L’ambition globale du lieu ? Dynamiser la filière textile et encourager les collaborations entre ses acteurs, afin de générer un maximum de business. Depuis son inauguration, Bel Air Textile accueille une grande diversité d’entreprises, des jeunes pousses comme des sociétés confirmées – Showtex existe depuis 40 ans. La plupart sont lyonnaises, mais pas seulement. « Chacun peut trouver sa place et grandir », commente Mme Verney-Carron.
Car l’une des forces de Bel Air Textile, c’est de savoir animer sa communauté, afin de créer des synergies et des passerelles. « Il ne faut pas se méprendre, Bel Air Textile n’est pas un lieu de mode ou de création textile pure et dure, explique Lucas Sassot. C’est un lieu dédié à l’industrie textile au sens large, du design graphique à la R&D, en passant par la scénographie ou le conseil commercial. Les entreprises hébergées retrouvent une communauté qui parle le même langage, avec les mêmes problématiques et objectifs. » Certaines passerelles sont évidentes, comme entre Crafters et Vangart. Les deux entreprises évoluant dans la broderie, elles achètent leurs consommables auprès des mêmes sources et sur des volumes conséquents, afin de tirer les prix.
ATELIER PARTAGÉ
Ce qui frappe d’emblée en entrant dans Bel Air Textile, ce sont les clins d’œil au passé industriel du quartier, faits de structures apparentes en métal ou de lignes jaunes signalétiques peintes au sol. Le lieu n’est pas froid pour autant, largement égayé par l’accrochage d’œuvres d’art produites in situ et l’installation de mobilier couleur pastel. Les volumes sont beaux et la distribution des espaces des plus fonctionnelle. En somme, on perçoit une atmosphère agréable, propice au travail, sans verser dans l’écueil tape-à-l’œil d’une ambiance incubateur de start-ups à l’américaine.
En ce mardi matin, l’ambiance est studieuse. Des groupes de travail se sont formés au rez-de-chaussée du bâtiment, qui comprend des bureaux, des espaces partagés, un studio photo, ainsi qu’un atelier partagé de 750 m². Appelé la BA Factory (pour « Bel Air Factory »), il s’agit du cœur du réacteur de toutes les opérations relatives à la production, du marquage textile au stockage. Ici, pas moins de 70 têtes de broderie sont intégrées et d’autres technologies sont hébergées : sublimation, transfert, ou encore DTF.

**SÉRIE D'EXERCICES:**
1. D'après l'extrait sur Bel Air Textile, combien de têtes de broderie sont intégrées dans la BA Factory ?
2. Recopiez le passage de l'extrait sur Bel Air Textile depuis « Car l’une des » jusqu'à « tirer les prix. » inclus.

**CONTENU DES DONNÉES:**
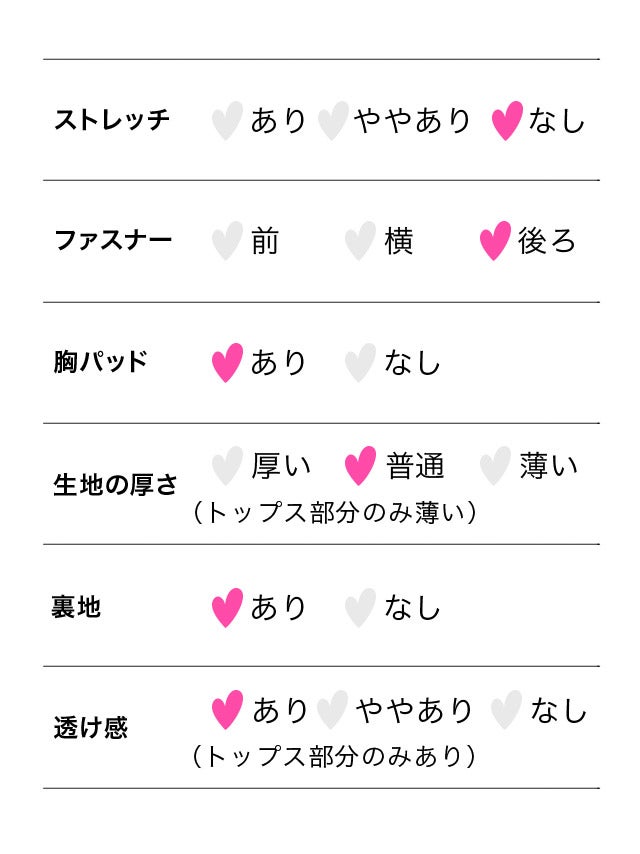Select the pink heart for 裏地 あり
The width and height of the screenshot is (640, 854).
[x=227, y=607]
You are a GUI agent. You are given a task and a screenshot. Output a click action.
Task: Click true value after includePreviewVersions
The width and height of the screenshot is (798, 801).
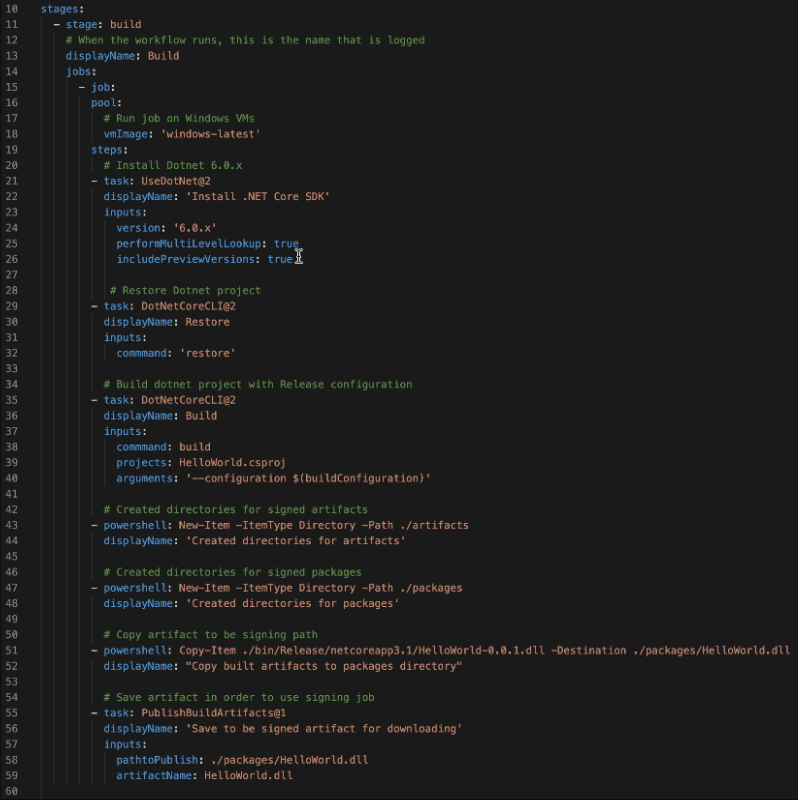(x=279, y=259)
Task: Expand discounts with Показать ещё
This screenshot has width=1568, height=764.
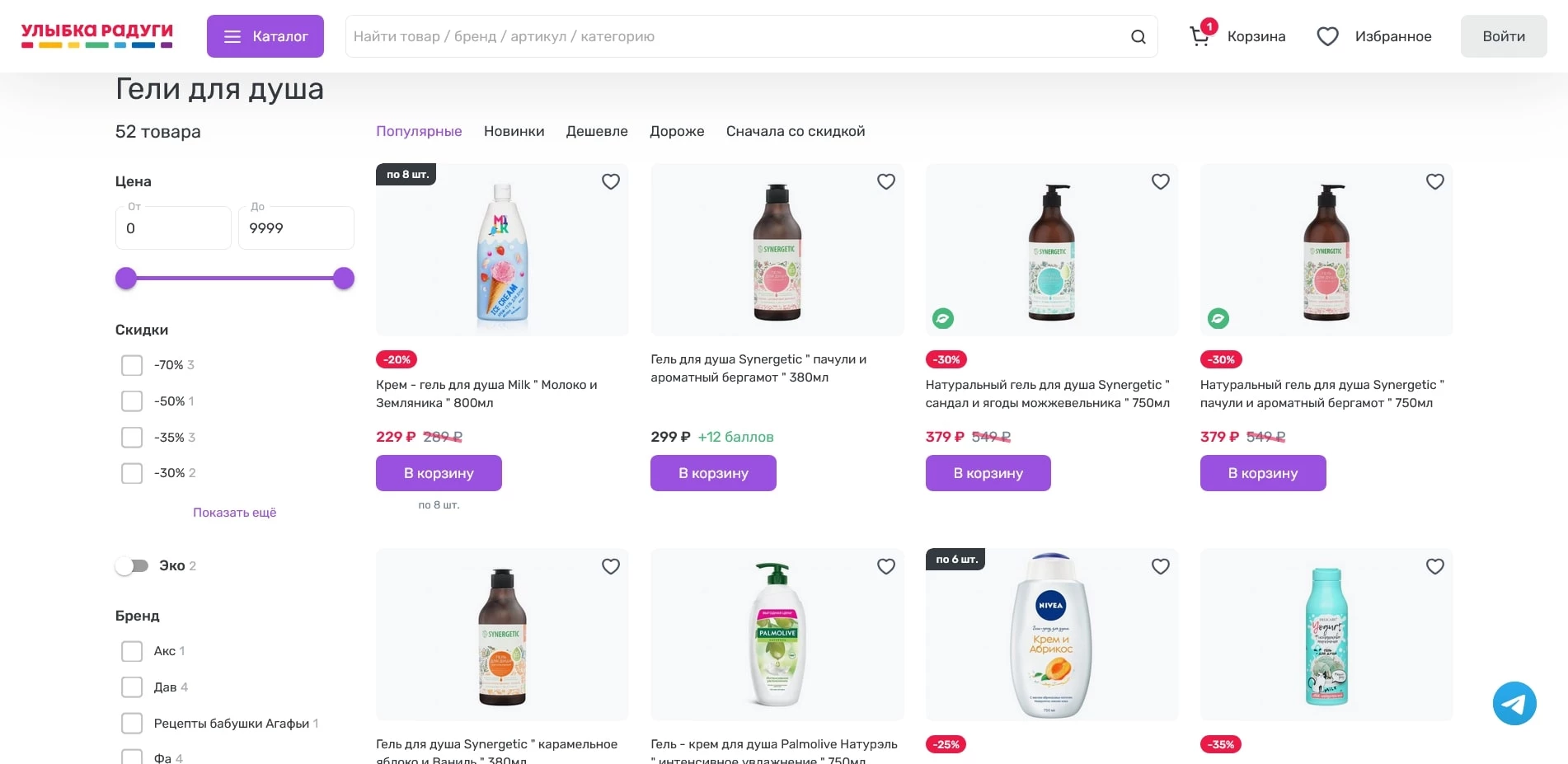Action: point(234,513)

**RÉPONSES PAR EXERCICE:**
1. Pas moins de 70 têtes de broderie.

2.
Car l’une des forces de Bel Air Textile, c’est de savoir animer sa communauté, afin de créer des synergies et des passerelles. « Il ne faut pas se méprendre, Bel Air Textile n’est pas un lieu de mode ou de création textile pure et dure, explique Lucas Sassot. C’est un lieu dédié à l’industrie textile au sens large, du design graphique à la R&D, en passant par la scénographie ou le conseil commercial. Les entreprises hébergées retrouvent une communauté qui parle le même langage, avec les mêmes problématiques et objectifs. » Certaines passerelles sont évidentes, comme entre Crafters et Vangart. Les deux entreprises évoluant dans la broderie, elles achètent leurs consommables auprès des mêmes sources et sur des volumes conséquents, afin de tirer les prix.